I've been feeling a bit off-balance for a while now, and until this point, I've been unable to put a finger on why exactly that is. However, I think I now know: it's a bit of everything. All the little irrelevant negative things in my life swept up in a tidal wave making its way towards me at a pace I am unsure of. The only thing is, even typing this, I feel ungrateful. I have so many things in my life to be thankful for, and yet, I choose to complain. Hopefully you don't think I'm ungrateful.

Lately, I've been friends with a big group of people in the year above, and that's what I want to continue doing; I'm much happier with these people. The only problem is that they're in the year above, and so, I am left during lesson times with a dwindling amount of people to converse with. In no way am I blaming this on them, because it really isn't their fault, nor is it anybody's. I think it's just a bit of a downer for me, and one that cannot be helped. 

Another is that, quite lately, I've been really regretting things I've done (or said) only hours before. What I did will keep playing back in my head, and the looks on everyone's faces will be amplified in horror or disappointment, which is my brain's attempt of making me feel guilty. But why does my brain want to make me feel guilty? Is that myself telling me to feel guilty, or the inner workings of my brain, those of the unconscious, telling me to? The whole point is that I can't figure out why this has been happening more than usual lately, and so yet again, it cannot be helped. 

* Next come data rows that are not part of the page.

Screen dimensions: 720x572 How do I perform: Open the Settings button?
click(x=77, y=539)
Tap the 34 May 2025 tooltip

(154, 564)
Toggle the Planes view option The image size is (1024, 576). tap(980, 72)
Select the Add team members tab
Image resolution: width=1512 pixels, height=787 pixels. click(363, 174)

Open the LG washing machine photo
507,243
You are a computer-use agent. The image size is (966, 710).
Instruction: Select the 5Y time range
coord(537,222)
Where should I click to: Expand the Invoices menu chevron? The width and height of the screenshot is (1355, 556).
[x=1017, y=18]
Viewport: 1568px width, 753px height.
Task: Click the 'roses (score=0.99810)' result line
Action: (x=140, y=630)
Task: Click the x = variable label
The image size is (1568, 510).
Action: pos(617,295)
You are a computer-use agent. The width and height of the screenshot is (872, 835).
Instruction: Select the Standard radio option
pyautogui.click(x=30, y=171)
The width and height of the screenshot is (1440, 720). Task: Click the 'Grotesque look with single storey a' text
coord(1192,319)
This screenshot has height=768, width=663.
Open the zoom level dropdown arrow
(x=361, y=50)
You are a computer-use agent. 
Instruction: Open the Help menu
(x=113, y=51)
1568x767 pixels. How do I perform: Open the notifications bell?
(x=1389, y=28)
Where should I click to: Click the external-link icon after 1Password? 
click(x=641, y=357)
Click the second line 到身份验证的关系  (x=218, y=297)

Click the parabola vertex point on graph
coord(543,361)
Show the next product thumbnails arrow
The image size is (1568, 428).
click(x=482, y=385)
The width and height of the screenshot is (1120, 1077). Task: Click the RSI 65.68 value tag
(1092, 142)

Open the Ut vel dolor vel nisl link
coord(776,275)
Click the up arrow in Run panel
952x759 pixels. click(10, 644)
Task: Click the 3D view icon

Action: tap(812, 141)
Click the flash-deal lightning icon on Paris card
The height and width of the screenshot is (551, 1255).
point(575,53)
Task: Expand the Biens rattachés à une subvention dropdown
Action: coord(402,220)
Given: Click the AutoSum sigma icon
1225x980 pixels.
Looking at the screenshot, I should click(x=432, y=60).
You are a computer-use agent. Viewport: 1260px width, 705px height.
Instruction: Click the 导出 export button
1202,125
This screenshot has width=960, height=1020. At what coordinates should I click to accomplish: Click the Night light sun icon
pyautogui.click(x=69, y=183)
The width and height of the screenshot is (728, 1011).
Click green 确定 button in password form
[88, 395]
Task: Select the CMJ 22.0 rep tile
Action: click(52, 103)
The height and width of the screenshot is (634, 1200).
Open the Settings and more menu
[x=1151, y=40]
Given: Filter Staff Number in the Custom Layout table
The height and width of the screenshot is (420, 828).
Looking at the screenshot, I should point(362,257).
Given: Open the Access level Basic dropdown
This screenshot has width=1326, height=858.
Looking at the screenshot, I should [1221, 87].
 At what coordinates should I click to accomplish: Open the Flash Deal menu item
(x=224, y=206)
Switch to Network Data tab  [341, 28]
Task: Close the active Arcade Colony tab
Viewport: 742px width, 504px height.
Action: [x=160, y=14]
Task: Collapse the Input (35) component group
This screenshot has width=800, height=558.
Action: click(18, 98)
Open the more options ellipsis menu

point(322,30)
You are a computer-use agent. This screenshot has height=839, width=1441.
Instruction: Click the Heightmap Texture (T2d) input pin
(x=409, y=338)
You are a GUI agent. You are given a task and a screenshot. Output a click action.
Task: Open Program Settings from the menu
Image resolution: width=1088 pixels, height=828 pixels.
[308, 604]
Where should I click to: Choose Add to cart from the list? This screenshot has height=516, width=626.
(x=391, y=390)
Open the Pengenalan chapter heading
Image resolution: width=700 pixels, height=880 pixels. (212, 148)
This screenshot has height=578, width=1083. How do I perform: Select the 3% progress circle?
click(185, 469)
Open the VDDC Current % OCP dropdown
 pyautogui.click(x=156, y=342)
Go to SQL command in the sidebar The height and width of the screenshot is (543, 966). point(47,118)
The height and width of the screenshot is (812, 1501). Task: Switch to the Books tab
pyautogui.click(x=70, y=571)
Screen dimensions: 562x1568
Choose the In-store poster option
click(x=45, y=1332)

Maybe I'll stop boring you with my problems now, and move onto something a bit more positive (kind of). Depends on how you look at it. I figured out why the hell my vision is all dodgy! Let me explain:
Okay, so your vision has a blind spot. You know when you see the moon in the sky on a night? It's the size of 17 moons from the distance you see them at.
Usually we don't see this blind spot because your eyes use peripheral vision and merge their two images together. Your eyes are right next to each other, so the image is merged pretty easily.
But I I had an operation on my right eye because I used to be cross-eyed, and that operation went wrong since they cut too many muscles in my eye, in an attempt to straighten my vision out, so now it goes up and to the right instead. Well, there we have it.
My eye goes up into that corner and then my brain tries to merge the two images together because of my peripheral vision, but all it does it merge two completely different images together - usually one of what I'm supposed to be focusing on, and another towards the ceiling.
And I only figured that out because Incognito, the book I am currently reading, was discussing peripheral vision.
In fact, I've probably bored you even further now, but too bad, since I was pretty proud of my own discovery. Anything else I can discuss with you? I don't think so. Not in this blog post anyway.. so farewell, my friends!